Collaborative law is a process in which the attorneys and the parties sign an agreement that they will all work to facilitate resolution of all issues through settlement. Collaborative law focuses on resolution through settlement.
From Susan's interview for the Masters of Family Law series on ReelLawyers.com.
Divorcing spouses must remove themselves from the collaborative law process if they find that they are unable or unwilling to reach a settlement of the issues. When divorcing spouses reach the point where the collaborative process is not successful, then the attorneys withdraw from continued representation of the parties and new legal counsel must be found. Typically, the attorney who represents a party will refer the party to an attorney who will take the case through the process of litigation.

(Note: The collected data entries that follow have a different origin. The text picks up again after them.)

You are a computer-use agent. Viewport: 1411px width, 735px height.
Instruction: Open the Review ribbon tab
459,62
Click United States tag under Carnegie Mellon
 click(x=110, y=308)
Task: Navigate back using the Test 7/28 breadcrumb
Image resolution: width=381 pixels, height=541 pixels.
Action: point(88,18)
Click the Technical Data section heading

We do not presently engage in the practice of collaborative law. We believe that it can be a very effective means of resolving disputes and keeping costs down, but we have some real concerns. We do not believe that an informal process of gathering information always serves the best interests of all parties. This is particularly true when one party has controlled all of the financial aspects of the marriage and the other spouse does not know or understand what has transpired during the marriage. We have concerns that sometimes the collaborative process does not address and protect the needs of the economically disadvantaged party.

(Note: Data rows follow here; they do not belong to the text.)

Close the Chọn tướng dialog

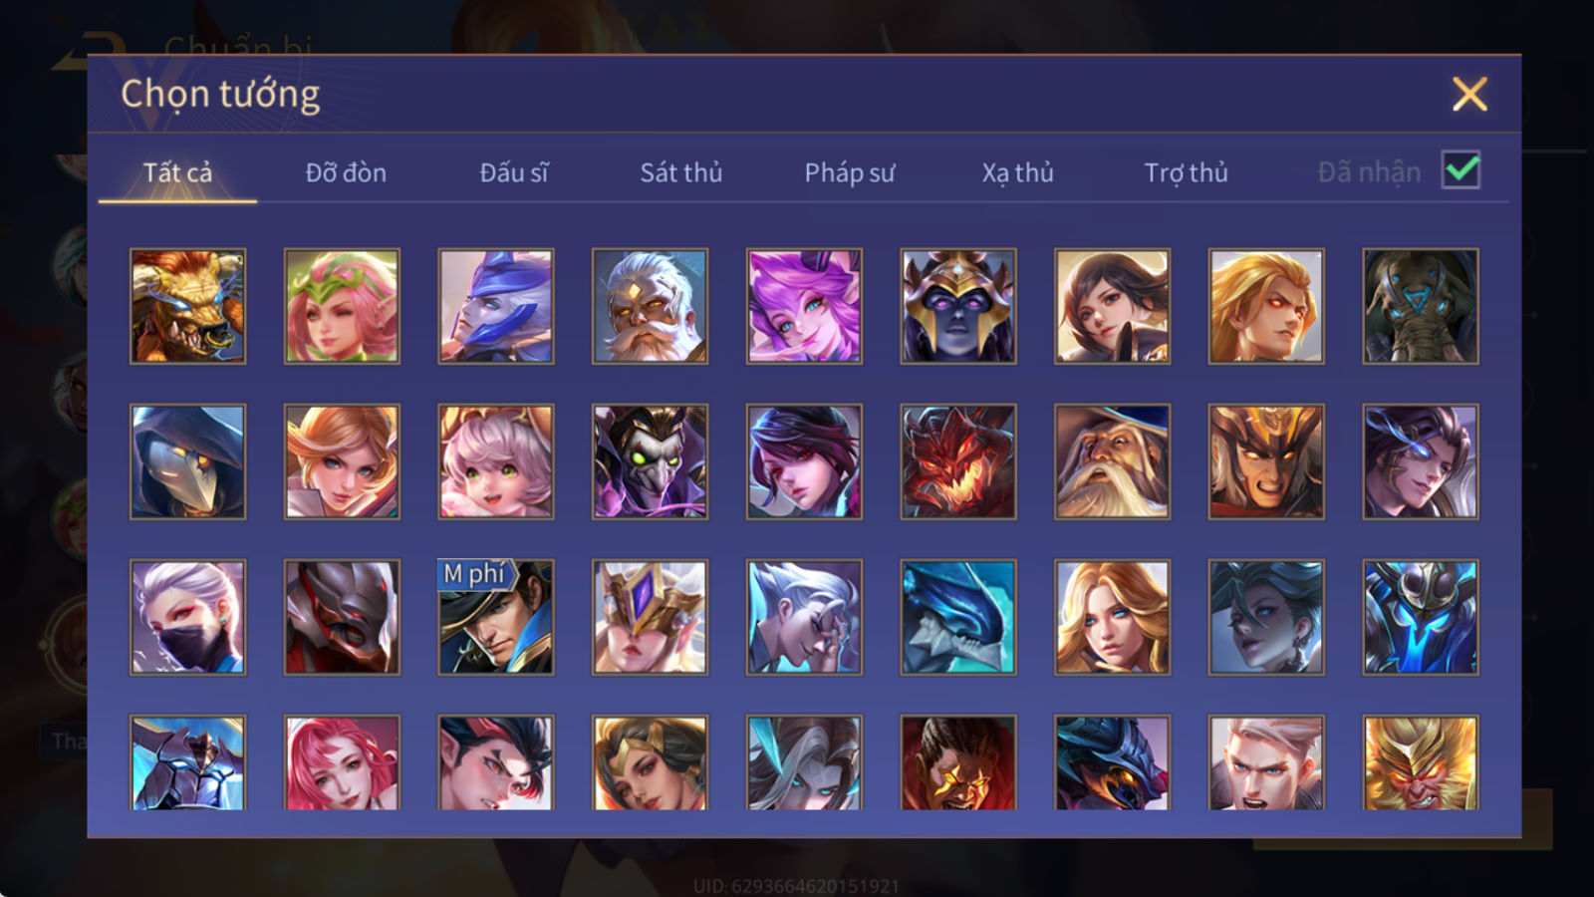tap(1469, 94)
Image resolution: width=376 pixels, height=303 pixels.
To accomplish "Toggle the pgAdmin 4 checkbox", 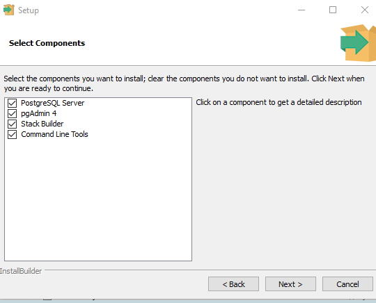I will tap(13, 113).
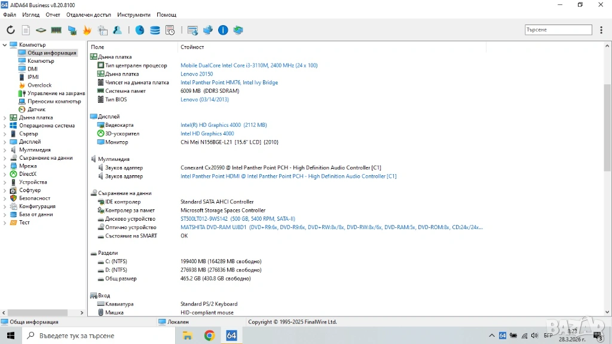Click the Търсене search field
This screenshot has height=344, width=612.
pos(558,29)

We, also, do not agree with the concept that an attorney must or should withdraw from representation if the case does not settle. There are significant economic and emotional disadvantages to this type of arrangement with counsel as structured in the collaborative law process.
It has been our experience that clients and attorneys form a bond that is, in part, due to time. The client becomes more at ease and trust is built over time as they see the attorney work on their behalf. For most individuals, divorce is a scary and stressful process. To tell a client that he or she is being cut loose because there is no settlement or because their spouse wishes to back out of the process seems, to us, punitive.